• [Job]
Rewrite the data from the line with "Where should I" up to and including the last line, replacing "Navigate to" with "Go to" and keeping everything else unchanged. Omit the pictures.

• [Data for this task]
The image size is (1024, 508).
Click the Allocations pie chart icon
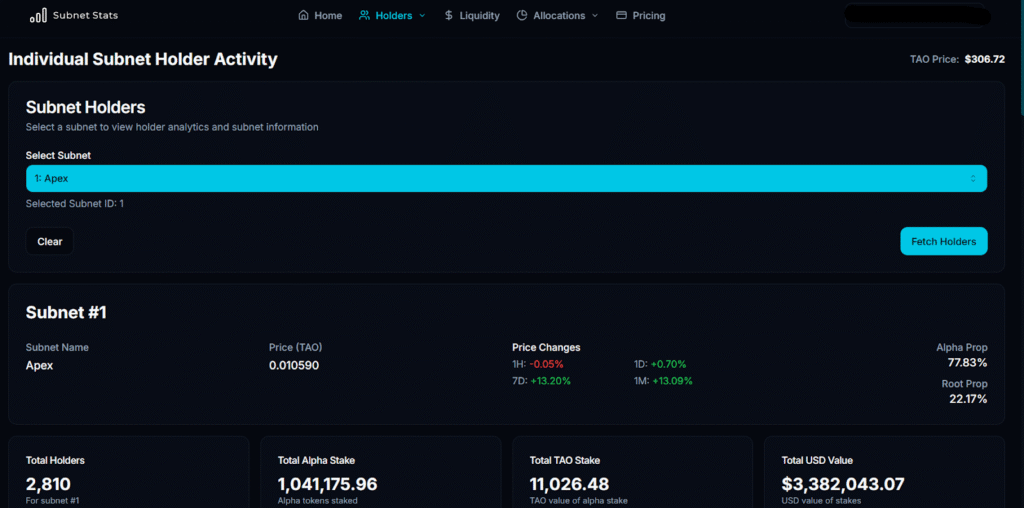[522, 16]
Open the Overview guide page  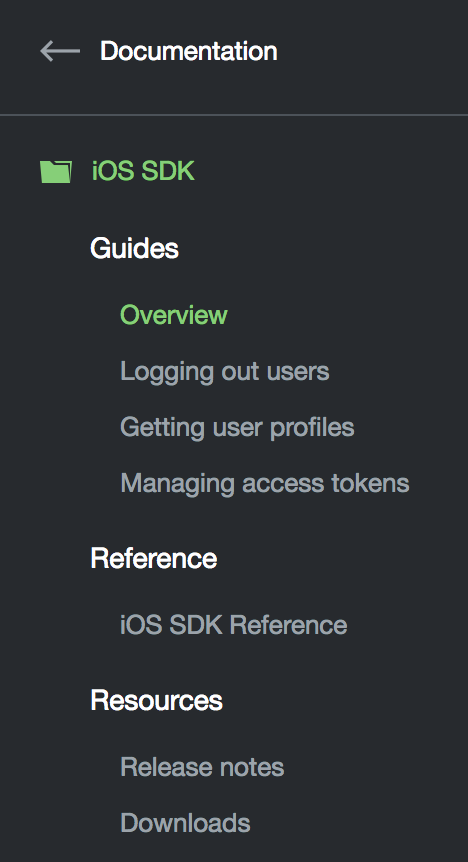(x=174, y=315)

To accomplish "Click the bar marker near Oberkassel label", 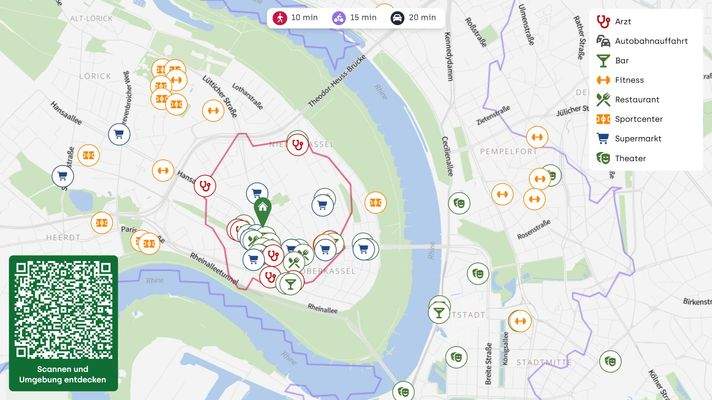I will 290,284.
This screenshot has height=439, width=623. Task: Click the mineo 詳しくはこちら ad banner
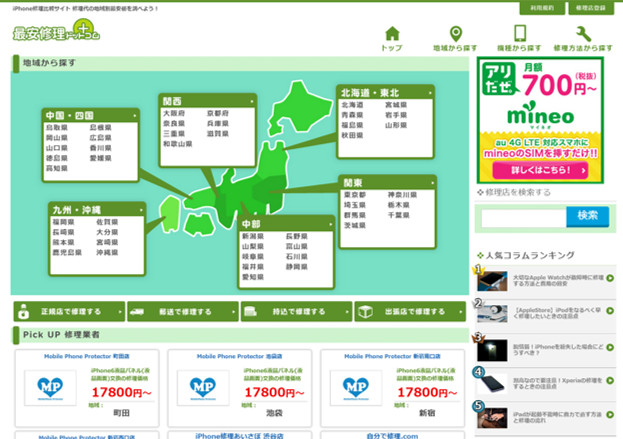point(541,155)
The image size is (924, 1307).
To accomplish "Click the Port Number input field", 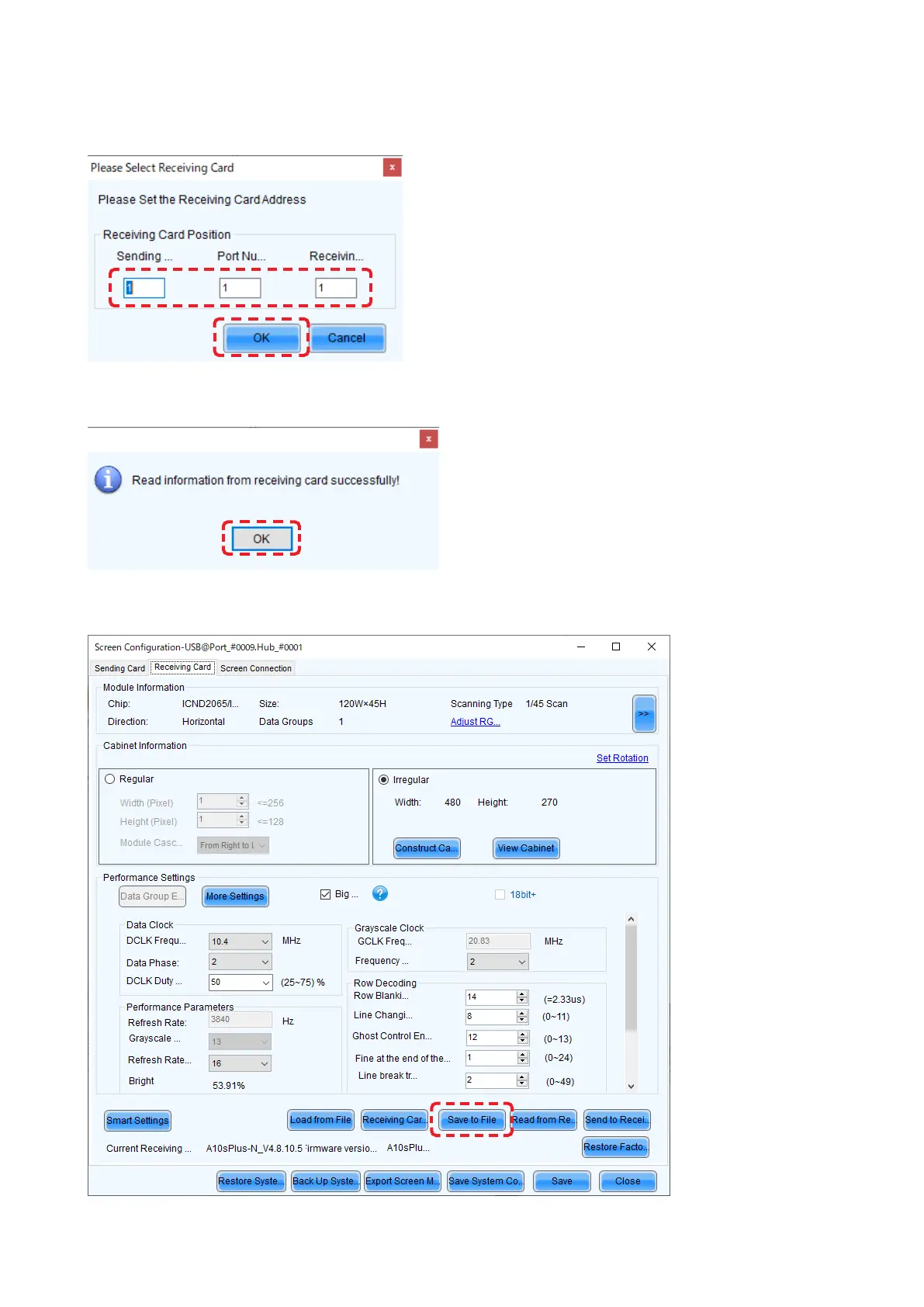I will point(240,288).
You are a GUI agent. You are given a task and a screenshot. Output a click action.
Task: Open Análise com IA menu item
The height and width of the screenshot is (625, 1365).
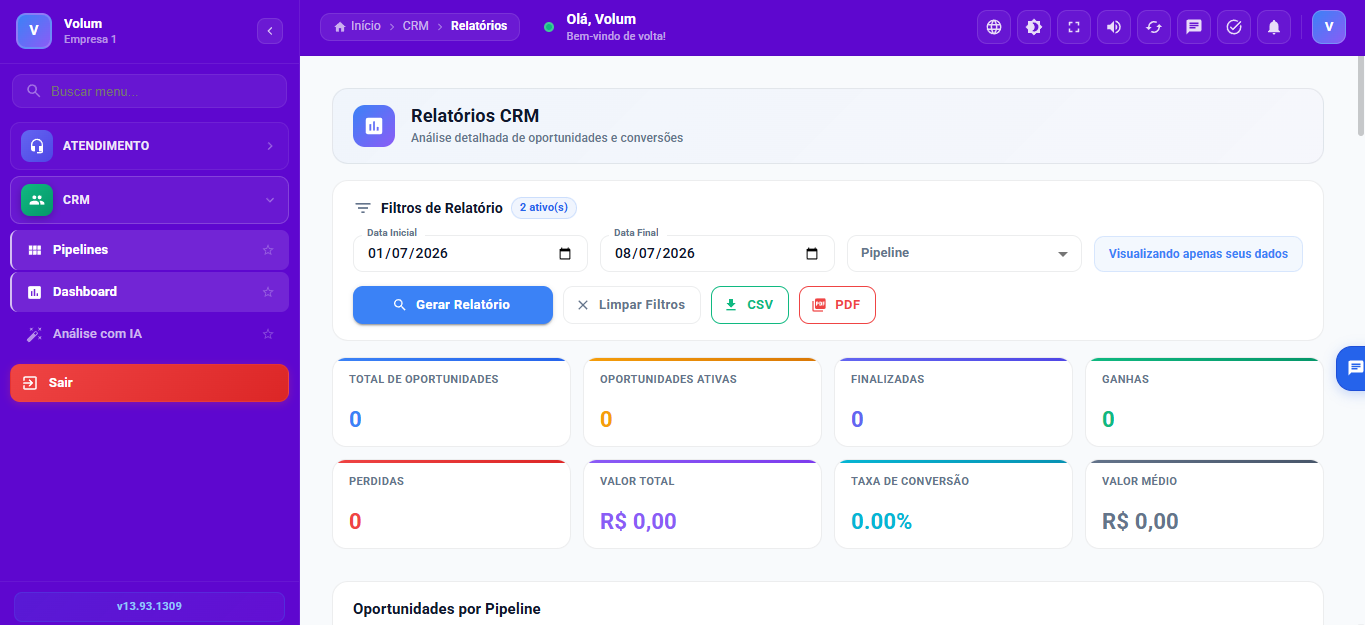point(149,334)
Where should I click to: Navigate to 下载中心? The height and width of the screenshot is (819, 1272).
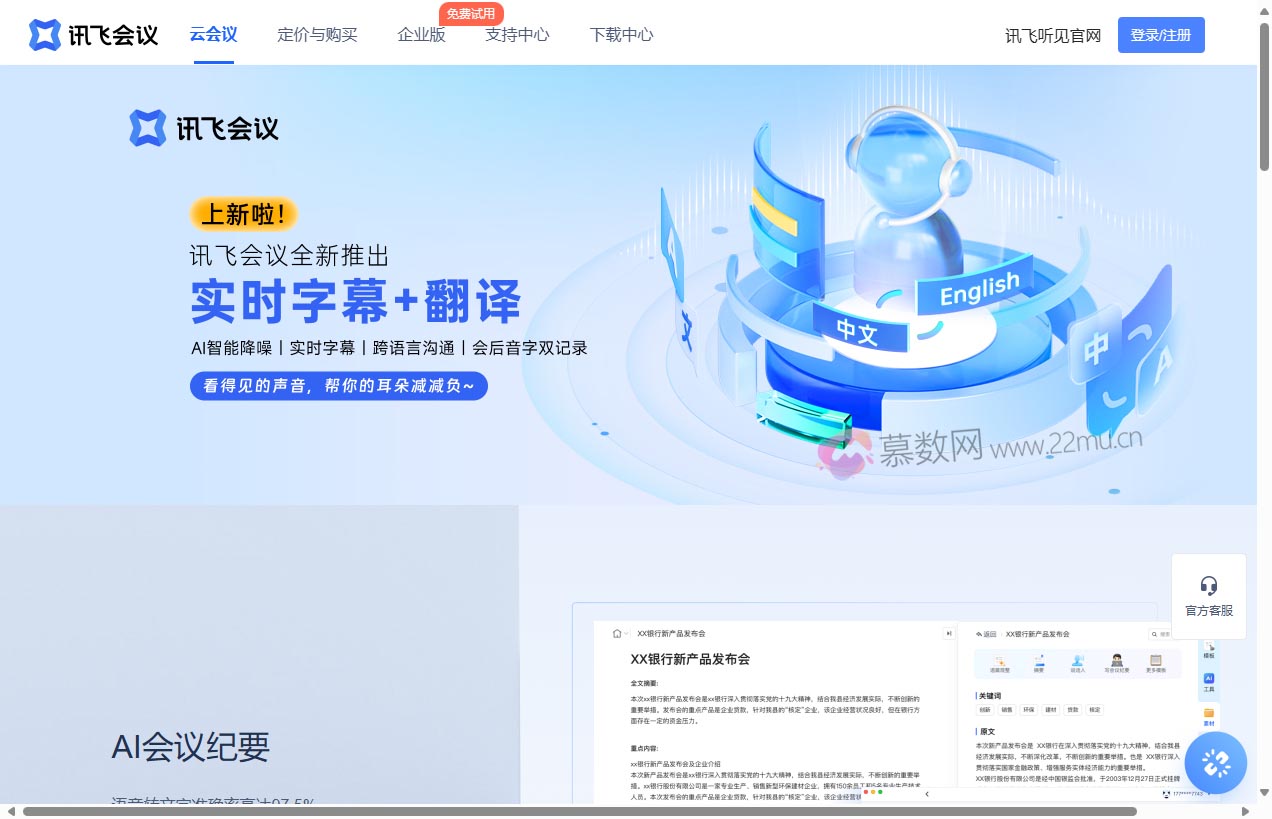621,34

• [Output of the task]
Where should I click to: Go to 下载中心? The height and width of the screenshot is (819, 1272).
621,34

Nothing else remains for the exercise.